→ **About this task**
Copy, from the entries below, each line where the word "sidebar" can be found.

→ **Source records**
^^^^^^^^^^^^^^^^
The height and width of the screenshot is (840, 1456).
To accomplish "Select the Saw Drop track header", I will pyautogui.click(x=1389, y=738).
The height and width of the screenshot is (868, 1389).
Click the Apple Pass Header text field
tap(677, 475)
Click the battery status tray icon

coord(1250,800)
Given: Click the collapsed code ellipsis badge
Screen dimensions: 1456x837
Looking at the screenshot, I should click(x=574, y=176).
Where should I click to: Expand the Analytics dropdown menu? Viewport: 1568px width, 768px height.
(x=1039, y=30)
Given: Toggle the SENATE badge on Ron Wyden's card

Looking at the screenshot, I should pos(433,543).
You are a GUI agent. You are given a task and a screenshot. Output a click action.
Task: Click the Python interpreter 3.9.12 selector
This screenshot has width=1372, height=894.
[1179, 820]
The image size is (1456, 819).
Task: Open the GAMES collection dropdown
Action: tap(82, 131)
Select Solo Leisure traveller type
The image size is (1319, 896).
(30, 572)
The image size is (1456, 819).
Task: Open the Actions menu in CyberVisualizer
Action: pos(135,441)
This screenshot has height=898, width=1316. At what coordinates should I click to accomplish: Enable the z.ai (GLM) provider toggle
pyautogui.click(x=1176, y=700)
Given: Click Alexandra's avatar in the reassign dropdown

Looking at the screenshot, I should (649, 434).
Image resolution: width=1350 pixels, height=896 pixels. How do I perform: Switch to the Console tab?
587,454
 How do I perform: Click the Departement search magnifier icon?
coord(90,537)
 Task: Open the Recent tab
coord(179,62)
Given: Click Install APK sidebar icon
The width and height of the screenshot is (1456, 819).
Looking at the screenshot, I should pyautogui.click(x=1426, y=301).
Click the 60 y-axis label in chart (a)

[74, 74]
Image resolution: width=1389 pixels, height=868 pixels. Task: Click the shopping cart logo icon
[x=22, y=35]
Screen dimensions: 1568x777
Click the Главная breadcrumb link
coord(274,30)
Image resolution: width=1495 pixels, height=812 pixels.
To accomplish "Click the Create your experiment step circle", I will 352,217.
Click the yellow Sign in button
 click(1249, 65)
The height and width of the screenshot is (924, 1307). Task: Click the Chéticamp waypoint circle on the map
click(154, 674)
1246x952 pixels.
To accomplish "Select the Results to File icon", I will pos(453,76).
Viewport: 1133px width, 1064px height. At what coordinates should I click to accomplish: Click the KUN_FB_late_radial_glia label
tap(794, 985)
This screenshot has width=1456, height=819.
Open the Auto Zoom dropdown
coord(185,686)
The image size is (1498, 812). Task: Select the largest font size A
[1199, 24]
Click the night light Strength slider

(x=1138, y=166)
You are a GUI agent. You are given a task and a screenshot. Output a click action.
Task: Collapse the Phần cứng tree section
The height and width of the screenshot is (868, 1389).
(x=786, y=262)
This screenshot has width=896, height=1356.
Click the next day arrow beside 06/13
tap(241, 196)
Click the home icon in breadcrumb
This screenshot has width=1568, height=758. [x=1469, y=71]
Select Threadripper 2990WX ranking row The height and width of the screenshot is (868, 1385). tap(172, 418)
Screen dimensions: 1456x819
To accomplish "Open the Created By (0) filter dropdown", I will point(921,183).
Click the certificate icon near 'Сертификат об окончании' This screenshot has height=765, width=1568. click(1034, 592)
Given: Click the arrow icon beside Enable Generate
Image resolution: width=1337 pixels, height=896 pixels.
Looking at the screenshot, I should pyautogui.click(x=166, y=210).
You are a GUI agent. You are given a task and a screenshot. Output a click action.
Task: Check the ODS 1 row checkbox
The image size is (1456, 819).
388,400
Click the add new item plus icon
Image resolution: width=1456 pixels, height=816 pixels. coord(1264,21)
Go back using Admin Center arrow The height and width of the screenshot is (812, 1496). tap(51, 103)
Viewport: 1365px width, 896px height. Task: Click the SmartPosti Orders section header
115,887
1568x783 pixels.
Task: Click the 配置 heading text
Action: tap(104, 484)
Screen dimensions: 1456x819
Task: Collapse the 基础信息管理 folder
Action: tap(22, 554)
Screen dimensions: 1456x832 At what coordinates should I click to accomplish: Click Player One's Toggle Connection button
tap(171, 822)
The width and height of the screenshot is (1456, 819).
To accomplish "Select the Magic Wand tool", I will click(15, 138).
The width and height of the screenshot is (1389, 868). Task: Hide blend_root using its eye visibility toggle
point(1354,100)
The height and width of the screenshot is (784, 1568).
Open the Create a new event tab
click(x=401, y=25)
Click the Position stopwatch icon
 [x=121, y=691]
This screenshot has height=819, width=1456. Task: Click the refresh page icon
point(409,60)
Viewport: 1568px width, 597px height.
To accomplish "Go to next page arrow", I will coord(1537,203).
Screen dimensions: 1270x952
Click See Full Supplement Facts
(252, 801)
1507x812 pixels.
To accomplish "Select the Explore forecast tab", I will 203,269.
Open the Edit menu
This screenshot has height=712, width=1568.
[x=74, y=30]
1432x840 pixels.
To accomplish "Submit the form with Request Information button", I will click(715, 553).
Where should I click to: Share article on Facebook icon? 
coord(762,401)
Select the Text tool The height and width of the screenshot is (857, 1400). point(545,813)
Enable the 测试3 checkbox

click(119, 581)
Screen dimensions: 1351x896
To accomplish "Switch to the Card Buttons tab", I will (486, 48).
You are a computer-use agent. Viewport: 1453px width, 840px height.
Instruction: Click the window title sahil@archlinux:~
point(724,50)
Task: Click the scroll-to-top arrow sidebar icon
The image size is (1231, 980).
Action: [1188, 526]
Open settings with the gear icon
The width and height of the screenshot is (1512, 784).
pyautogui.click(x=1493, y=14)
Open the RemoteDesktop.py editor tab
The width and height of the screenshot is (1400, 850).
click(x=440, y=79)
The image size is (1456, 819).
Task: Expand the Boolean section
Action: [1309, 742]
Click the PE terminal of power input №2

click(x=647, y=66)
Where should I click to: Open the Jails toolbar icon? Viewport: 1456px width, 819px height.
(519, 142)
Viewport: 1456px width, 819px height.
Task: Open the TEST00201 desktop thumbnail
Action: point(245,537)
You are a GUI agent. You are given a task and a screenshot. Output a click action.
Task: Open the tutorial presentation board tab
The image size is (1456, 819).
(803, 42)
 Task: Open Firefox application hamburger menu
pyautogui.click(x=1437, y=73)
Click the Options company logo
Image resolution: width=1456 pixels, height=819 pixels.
^^^^^^^^^^^^^^^^
→ **Exercise solution**
Given: Click Install APK sidebar icon
Task: Click the scroll-to-top arrow sidebar icon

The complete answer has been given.